■ **What to work on**: Given the listing below, output exactly the line containing "The height and width of the screenshot is (805, 879)." and every line after it through the end.

■ **Data to examine**:
Content starts

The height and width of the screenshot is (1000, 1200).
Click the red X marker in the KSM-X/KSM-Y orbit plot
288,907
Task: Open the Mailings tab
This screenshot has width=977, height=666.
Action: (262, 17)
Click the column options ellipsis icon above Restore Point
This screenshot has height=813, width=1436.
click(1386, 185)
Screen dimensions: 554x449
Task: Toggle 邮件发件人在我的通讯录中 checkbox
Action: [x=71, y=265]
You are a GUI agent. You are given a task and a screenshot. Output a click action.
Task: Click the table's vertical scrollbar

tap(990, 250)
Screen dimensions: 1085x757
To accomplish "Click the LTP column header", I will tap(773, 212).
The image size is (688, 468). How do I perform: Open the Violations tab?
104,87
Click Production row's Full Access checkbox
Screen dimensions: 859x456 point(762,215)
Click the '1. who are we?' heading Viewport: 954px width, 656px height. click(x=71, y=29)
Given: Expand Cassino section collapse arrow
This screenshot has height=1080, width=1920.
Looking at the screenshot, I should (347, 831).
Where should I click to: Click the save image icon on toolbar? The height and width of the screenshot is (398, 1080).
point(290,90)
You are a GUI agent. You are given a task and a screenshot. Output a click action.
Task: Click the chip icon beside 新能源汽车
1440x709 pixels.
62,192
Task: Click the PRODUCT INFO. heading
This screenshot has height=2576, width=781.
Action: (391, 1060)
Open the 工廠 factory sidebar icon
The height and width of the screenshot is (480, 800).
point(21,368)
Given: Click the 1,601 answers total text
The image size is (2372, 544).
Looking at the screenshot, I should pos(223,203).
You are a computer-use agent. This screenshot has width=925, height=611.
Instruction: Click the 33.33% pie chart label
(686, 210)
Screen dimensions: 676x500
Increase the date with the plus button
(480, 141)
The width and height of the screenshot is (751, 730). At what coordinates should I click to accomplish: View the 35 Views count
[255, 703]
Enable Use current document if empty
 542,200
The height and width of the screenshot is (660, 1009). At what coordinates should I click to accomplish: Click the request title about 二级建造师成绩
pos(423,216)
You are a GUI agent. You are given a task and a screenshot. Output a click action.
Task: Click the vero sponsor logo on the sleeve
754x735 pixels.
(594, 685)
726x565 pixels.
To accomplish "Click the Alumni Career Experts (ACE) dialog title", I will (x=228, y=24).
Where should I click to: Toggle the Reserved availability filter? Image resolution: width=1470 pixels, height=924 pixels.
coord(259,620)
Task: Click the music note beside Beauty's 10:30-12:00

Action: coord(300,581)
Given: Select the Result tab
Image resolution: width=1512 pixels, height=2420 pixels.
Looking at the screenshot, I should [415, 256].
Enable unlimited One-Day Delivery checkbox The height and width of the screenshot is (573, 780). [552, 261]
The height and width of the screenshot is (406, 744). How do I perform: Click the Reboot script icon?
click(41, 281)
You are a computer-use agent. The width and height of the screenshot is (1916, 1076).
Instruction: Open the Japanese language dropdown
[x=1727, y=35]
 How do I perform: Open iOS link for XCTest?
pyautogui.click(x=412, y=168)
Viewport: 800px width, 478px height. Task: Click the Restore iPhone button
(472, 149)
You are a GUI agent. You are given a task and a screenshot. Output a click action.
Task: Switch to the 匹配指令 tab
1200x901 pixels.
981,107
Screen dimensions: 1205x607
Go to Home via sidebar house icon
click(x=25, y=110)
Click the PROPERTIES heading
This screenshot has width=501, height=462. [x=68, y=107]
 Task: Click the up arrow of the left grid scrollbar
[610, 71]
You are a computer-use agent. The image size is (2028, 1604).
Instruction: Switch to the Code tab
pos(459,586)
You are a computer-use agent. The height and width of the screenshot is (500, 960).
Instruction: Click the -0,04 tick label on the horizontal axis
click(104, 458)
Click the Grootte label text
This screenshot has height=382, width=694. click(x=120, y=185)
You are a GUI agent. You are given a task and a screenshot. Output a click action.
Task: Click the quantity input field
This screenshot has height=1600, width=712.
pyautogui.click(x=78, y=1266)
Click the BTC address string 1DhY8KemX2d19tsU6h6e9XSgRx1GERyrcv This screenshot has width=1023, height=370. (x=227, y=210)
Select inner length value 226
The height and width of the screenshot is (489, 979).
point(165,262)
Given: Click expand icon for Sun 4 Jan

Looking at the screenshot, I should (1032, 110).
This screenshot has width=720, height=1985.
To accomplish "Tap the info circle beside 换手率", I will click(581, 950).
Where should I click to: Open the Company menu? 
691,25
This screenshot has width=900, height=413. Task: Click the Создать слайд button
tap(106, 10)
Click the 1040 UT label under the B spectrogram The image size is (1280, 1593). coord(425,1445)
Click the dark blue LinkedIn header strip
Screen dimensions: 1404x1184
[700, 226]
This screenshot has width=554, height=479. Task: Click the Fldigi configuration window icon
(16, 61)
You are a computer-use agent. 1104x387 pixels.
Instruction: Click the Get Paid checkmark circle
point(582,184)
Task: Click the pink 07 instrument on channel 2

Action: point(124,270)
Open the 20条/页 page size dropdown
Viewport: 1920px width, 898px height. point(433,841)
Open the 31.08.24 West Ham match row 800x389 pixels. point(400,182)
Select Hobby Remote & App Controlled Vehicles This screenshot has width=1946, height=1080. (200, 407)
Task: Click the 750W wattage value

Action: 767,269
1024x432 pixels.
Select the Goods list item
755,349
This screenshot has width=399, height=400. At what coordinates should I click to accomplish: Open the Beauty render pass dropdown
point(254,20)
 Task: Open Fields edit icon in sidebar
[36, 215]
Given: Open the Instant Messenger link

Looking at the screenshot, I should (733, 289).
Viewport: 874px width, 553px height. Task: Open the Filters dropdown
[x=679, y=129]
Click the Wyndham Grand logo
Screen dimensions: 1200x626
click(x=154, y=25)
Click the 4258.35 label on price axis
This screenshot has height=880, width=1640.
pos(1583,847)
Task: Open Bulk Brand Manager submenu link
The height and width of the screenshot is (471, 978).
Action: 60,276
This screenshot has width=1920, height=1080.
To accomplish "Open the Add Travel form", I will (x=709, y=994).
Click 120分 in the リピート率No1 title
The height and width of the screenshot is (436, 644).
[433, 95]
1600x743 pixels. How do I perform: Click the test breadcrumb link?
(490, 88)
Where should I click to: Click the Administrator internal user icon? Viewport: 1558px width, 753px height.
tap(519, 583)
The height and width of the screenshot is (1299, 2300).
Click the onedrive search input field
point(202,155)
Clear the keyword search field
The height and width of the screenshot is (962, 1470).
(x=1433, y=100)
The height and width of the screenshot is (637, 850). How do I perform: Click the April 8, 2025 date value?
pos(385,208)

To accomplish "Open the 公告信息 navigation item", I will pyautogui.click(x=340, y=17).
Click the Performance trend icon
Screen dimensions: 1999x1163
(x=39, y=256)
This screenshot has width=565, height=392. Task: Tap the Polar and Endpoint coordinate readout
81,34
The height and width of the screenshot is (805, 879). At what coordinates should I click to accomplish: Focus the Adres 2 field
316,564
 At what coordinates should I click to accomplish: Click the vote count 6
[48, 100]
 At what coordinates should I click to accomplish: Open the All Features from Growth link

Content ends

■ **Solution for this task**:
The height and width of the screenshot is (805, 879). At what coordinates should I click to accomplish: Focus the Adres 2 field
316,564
 At what coordinates should I click to accomplish: Click the vote count 6
[48, 100]
 At what coordinates should I click to accomplish: Open the All Features from Growth link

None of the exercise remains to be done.